My 100 days of Fibonacci challenge started yesterday where I implemented the function directly recursive and using accumulated recursion in Haskell. Today I decided to take one of the most widely known languages and implement of iterative edition of the Fibonacci function.
Day 1 - C
In C I implemented Fibonacci iteratively. In the implementation I have used
the type long
to store intermediate results and return values. It
guarantees 32 bit of storage, which allows us to compute large enough results.
unsigned long fib_iterative(long n){ unsigned long i=0, a=0, b=1; for(i=1 ; i<=n ; i++){ unsigned long tmp = a+b; a = b; b=tmp; } return a;}
Overflows needs to be carefully thought about in C. The language provides very little support for unlimited integers compared to yesterdays language, Haskell, which indeed had support for big integers.
Haskell supports large integers by using a library which uses strings for representing integers along with implementations of arithmetic functions for working on these integers. This could also have been implemented in C. However, this is out of scope for this article.
The full code for Fibonacci in C is available on Github. Be aware that the code might change when I feel for implementing other algorithms in C.
Iterative Fibonacci
The iterative Fibonacci has a linear time complexity. This is the same as the tail recursive implementation. These two implementations also have much in common.

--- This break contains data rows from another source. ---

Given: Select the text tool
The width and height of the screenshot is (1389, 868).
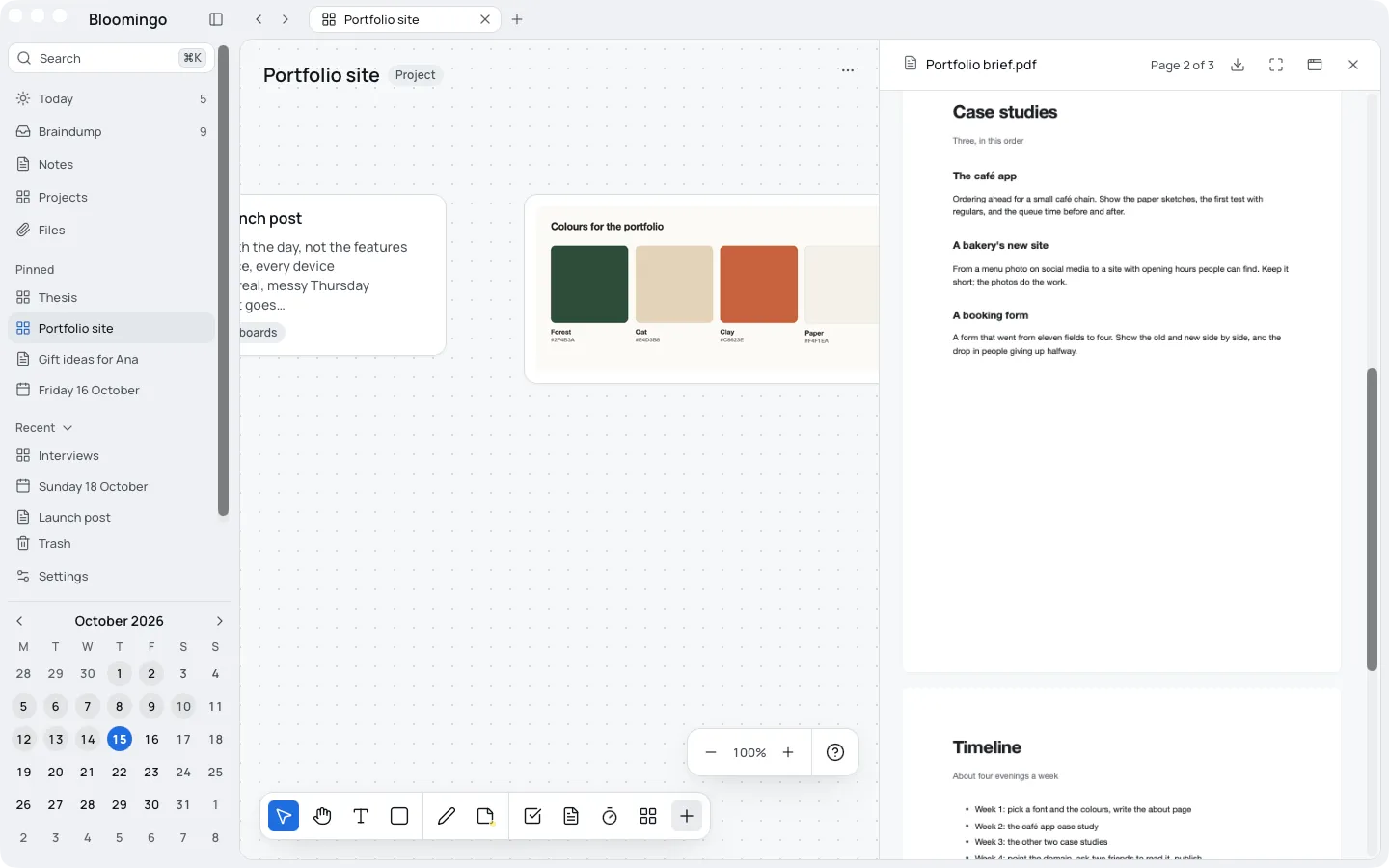Looking at the screenshot, I should coord(361,816).
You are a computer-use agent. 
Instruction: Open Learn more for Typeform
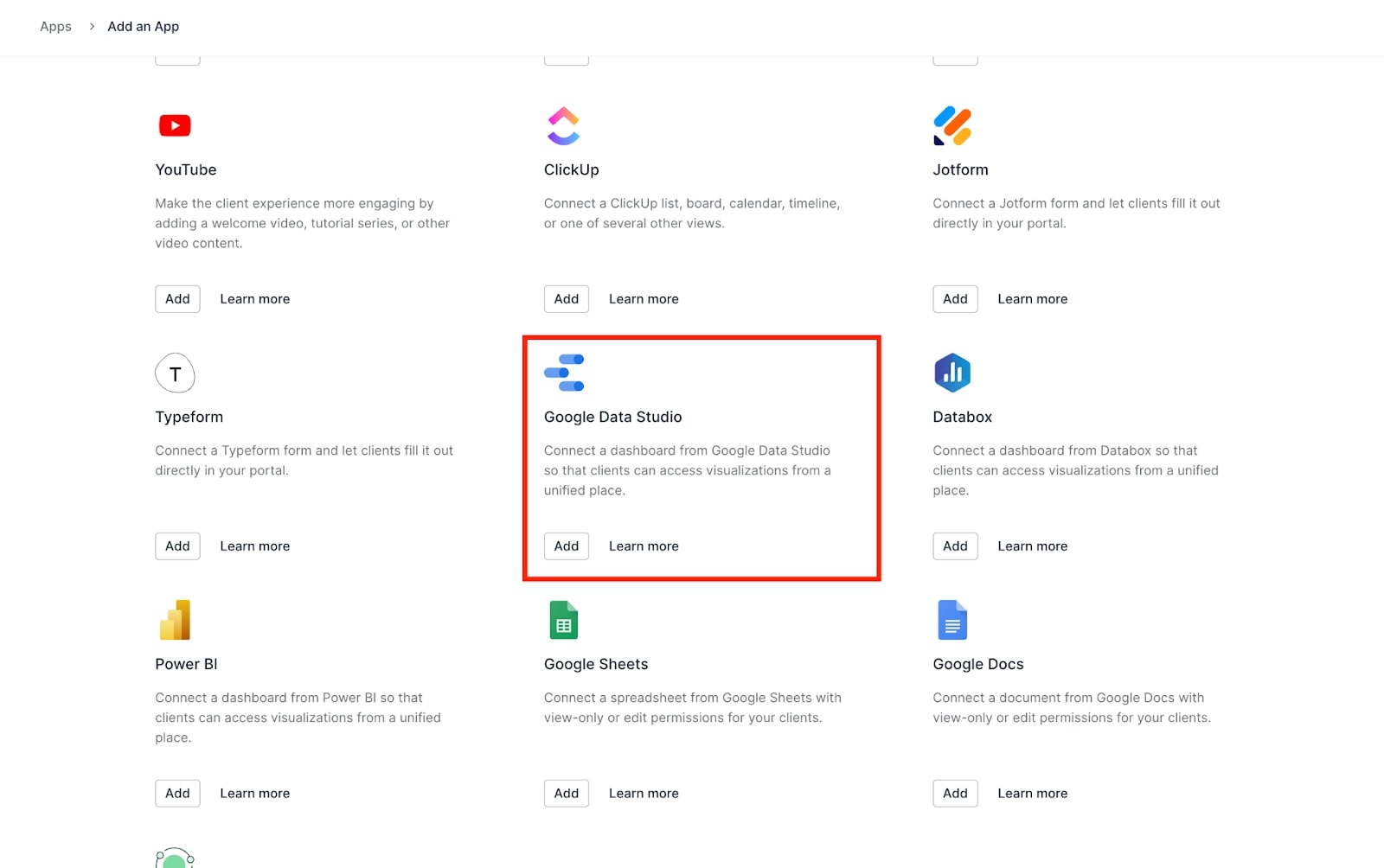254,546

The iterative implementation con not be implemented in pure
functional languages because it requires mutable states.
This is seen when we change the value of a
in the
above example by a = b;
. Furthermore the while concept is not natural to
functional programming, where operations on collections of elements
are done recursively.
C Programming Language
C was meant to be close to the hardware. As a slight layer on assembly programming. A language used for programming operating systems and hardware driver. And so it is fast as it has a minimal runtime system and lets the programmer have complete control over the hardware.
The control is also often the downside of this language. As it provides a limited set of abstraction, it is easy to make errors. Errors like buffer overflows are not rare when looking at projects written in C.